• Glaucoma

    Review of: Two-year outcomes of the MINIject drainage system for uncontrolled glaucoma from the STAR-I first-in-human trial

    Denis P, Hirneiß C, Durr G, et al. British Journal of Ophthalmology, January 2022

    The MINIject glaucoma drainage device, composed of a biocompatible porous silicone material, is a novel MIGS implant developed to target the suprachoroidal space. Six-month data have been previously published; this study evaluated the efficacy and safety of the MINIject device over a 2-year follow-up period.

    Study design

    This was a prospective, multicenter, first-in-human, single-arm interventional study in Panama and India of 25 patients with primary open-angle glaucoma. All patients had IOP between 21 and 35 mm Hg and were taking 1 or more glaucoma medications, which were discontinued postoperatively and reintroduced if IOP decreased by <20% or as deemed necessary. The primary outcome measure was reduction of IOP 6 months postoperatively. Follow-up continued for 2 years in 21 of the 25 patients.

    Outcomes

    Mean IOP reduced from 23.3 ± 2.9 mm Hg at baseline to 13.8 ± 3.5 mm Hg at 24 months, a 41% reduction. The number of glaucoma medications needed also decreased at 24 months, from 2.0 ± 1.1 medications at baseline to 1.0 ± 1.3 medications. Forty-eight percent of patients were considered a complete success, defined as a diurnal IOP of ≤21 mm Hg and >5 mm Hg, as well an IOP reduction of 20% without needing glaucoma medication. Mean endothelial cell density (ECD) decreased by 5% over the course of the study.

    Limitations

    A potential comparable supraciliary stent, the Cypass, was voluntarily removed from the global market due to decreased ECD in patients who received the device. A trend toward decreased ECD was shown in this study of the MINIject, a potential cause for concern.

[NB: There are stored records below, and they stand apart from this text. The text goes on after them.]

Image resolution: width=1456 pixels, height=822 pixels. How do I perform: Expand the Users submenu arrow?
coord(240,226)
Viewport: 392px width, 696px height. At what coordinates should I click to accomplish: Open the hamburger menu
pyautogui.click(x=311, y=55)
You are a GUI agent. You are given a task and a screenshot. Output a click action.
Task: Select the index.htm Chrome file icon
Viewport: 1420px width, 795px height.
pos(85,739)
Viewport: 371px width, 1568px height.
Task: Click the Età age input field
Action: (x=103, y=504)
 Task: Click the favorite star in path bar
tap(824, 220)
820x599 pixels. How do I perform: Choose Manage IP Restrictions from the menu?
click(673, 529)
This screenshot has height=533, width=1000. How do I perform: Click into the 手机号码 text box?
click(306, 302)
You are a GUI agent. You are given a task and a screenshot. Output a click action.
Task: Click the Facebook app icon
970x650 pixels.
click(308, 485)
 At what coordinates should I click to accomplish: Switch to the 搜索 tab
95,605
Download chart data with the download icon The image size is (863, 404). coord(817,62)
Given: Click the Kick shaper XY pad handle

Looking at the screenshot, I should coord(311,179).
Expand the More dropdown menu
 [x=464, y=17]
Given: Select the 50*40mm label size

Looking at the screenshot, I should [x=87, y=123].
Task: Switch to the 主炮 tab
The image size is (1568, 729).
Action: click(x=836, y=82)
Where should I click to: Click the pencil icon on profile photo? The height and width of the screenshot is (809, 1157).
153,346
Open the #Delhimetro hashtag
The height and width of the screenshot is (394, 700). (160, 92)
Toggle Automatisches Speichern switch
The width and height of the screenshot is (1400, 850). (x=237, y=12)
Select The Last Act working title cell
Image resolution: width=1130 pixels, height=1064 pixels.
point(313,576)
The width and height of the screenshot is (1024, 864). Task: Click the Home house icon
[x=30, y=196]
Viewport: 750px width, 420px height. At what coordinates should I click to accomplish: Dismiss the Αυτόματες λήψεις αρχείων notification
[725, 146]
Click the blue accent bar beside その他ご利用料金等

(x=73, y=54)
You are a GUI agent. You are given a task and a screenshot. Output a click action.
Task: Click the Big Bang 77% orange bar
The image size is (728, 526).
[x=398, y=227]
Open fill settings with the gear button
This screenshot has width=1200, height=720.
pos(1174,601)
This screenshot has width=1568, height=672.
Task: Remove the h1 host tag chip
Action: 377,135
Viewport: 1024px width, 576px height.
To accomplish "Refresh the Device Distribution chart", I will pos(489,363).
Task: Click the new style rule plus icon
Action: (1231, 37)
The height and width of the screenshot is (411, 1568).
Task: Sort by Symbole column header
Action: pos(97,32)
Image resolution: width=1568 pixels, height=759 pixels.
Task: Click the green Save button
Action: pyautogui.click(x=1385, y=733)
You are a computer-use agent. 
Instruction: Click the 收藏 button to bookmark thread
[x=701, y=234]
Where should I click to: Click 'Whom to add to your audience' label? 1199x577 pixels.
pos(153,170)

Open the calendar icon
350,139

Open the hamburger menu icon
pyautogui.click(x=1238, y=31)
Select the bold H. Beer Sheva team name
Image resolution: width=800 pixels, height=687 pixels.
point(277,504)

This study also had a relatively small sample size.

    Clinical significance

    Currently, there are no approved supraciliary MIGS shunts; therefore, if the MINIject is found to be safe and FDA-approved, it would be an additional option for glaucoma surgeons and their patients who are poor candidates for or have failed trabecular bypass surgeries.